Going to flash it again tomorrow to clean it up some more. But these things feel just like stock.:beer::beer:


----------



## Gulfstream (Jul 28, 2010)

My Bosch 1700cc injectors has altered their spray pattern after only 1 season. Are you injector based on those? 

E85


----------



## [email protected] (Oct 6, 2009)

Gulfstream said:


> My Bosch 1700cc injectors has altered their spray pattern after only 1 season. Are you injector based on those?
> 
> E85


My first thought was fouled injectors...possibly from the deterioration of your fuel lines or tank.

Which bosch injectors are you referring to though??


----------



## Gulfstream (Jul 28, 2010)

[email protected] said:


> My first thought was fouled injectors...possibly from the deterioration of your fuel lines or tank.
> 
> Which bosch injectors are you referring to though??


Well, I just came off the phone with a few tuners over here. We have a lot of guys running E85 and each tuner has a locker full of Bosch injectors gone bad after running E85. 
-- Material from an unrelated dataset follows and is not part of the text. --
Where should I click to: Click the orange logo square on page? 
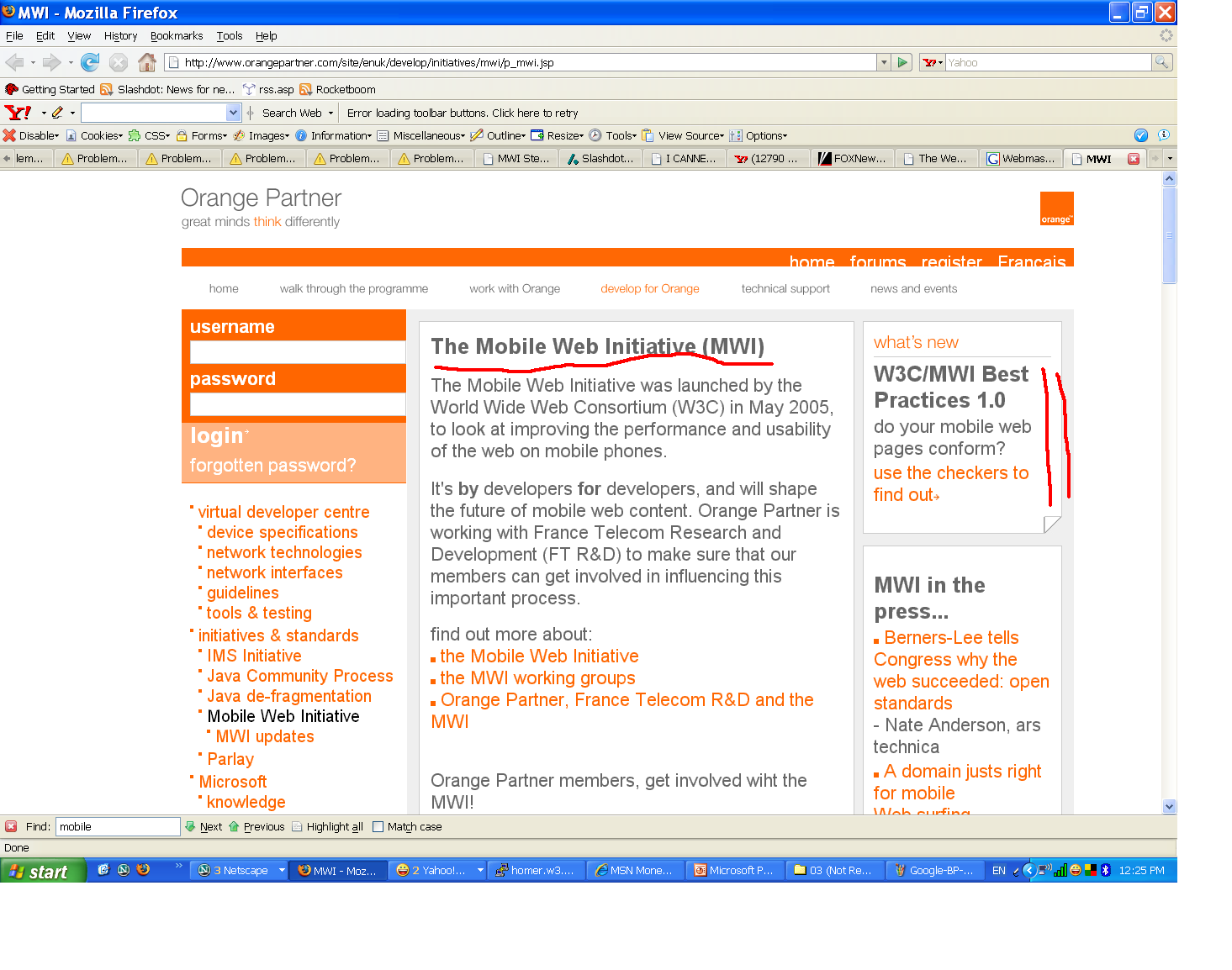pos(1056,208)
Bosch 1700cc high ohm which are designed for natural gas but claimed to be compatible with E85.


----------



## [email protected] (Oct 6, 2009)

Gulfstream said:


> Well, I just came off the phone with a few tuners over here. We have a lot of guys running E85 and each tuner has a locker full of Bosch injectors gone bad after running E85.
> 
> 
> Bosch 1700cc high ohm which are designed for natural gas but claimed to be compatible with E85.


There you have it. We suspected as such...


----------



## Gulfstream (Jul 28, 2010)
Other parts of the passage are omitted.